Most of that footage they just gave to us on a drive when they came out of the dome. They had been emailing some of it, but the bulk came to us after.

KG: We definitely found this film in the edit. We’ve been saying that we basically made a found footage film that we never found—we participated in the creation of it. Once we got back all the footage, it was just this process of watching everything and looking at how the story of all six of them went, what their stories were individually, and just trying to find those special moments in the footage that spoke to how it felt to be in there.

What was driving us the whole time was [that] we wanted to have this progression of mood and feeling and emotion. [We were] trying to find the moments that expressed how much pressure they were under when it got to nine months in, how much stress they were feeling, and then that alleviation of it when they step out of the dome.

We originally wanted to have outside interviews; we were interested in Mars exploration and the history of that, and human beings and the way that we look at Mars and project our hopes and dreams about the future. So we did all these amazing interviews with Mary Roach and Kim Stanley Robinson and this amazing astronomer Lucianne Walkowicz. But as we kept going in the process, and kept watching more of this amazing footage from inside the habitat, we just kept paring it down and taking out archival, and taking out outside interviews, until we were basically left with only dome footage, and these little moments from the Ernest Shackleton expedition. It’s a testament to how special this footage was, and how our crew captured their lives, that we ended up being [like], this is the entire film.
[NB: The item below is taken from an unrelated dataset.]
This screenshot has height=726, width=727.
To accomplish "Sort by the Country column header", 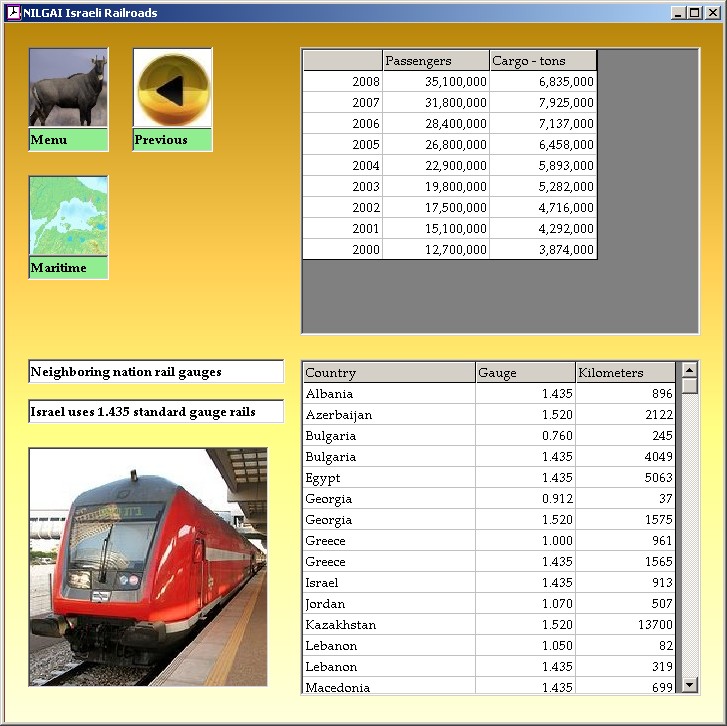I will [x=389, y=373].
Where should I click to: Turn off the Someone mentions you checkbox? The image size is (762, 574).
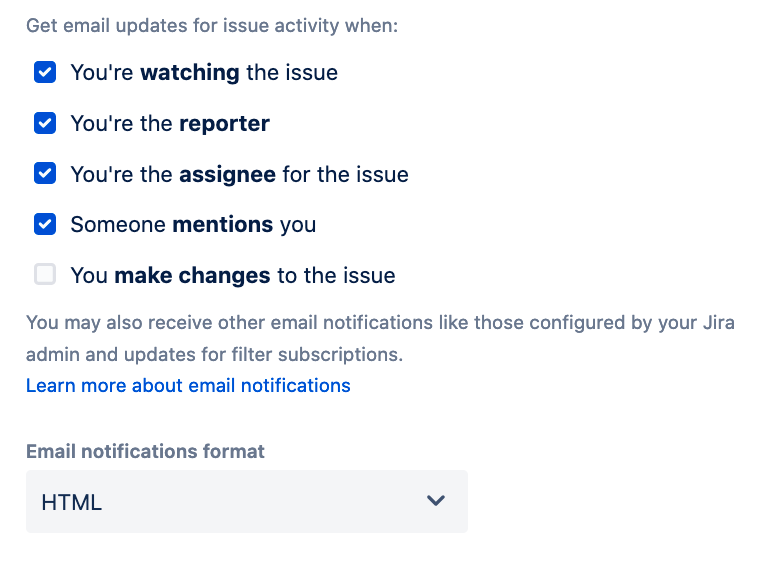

S&F: In what ways did this experiment contribute to a future mission to Mars?

LD: The HI-SEAS Project just got a final round of funding from NASA. That round of funding from NASA was for finishing research, crunching the data, so that’s what they’re working on now. They collected data on so many different things, and so they’re writing many different papers right now, and some of the early ones have been published, and then a lot of the other data is going to come out over the next year or two. So then all of those findings are available to NASA as NASA prepares for a real human mission.

RED HEAVEN is directed and produced by Lauren DeFilippo and Katherine Gorringe, and was filmed by David Alvarado and the Hi-Seas Crew IV: Tristan Bassingthwaighte, Sheyna Gifford, Christiane Heinicke, Carmel Johnston, Andrzej Stewart, and Cyprien Verseux. The film’s next festival premiere will be at CPH: DOX, which has moved some of its program into an online forum in lieu of having the festival in person from March 18 to 29.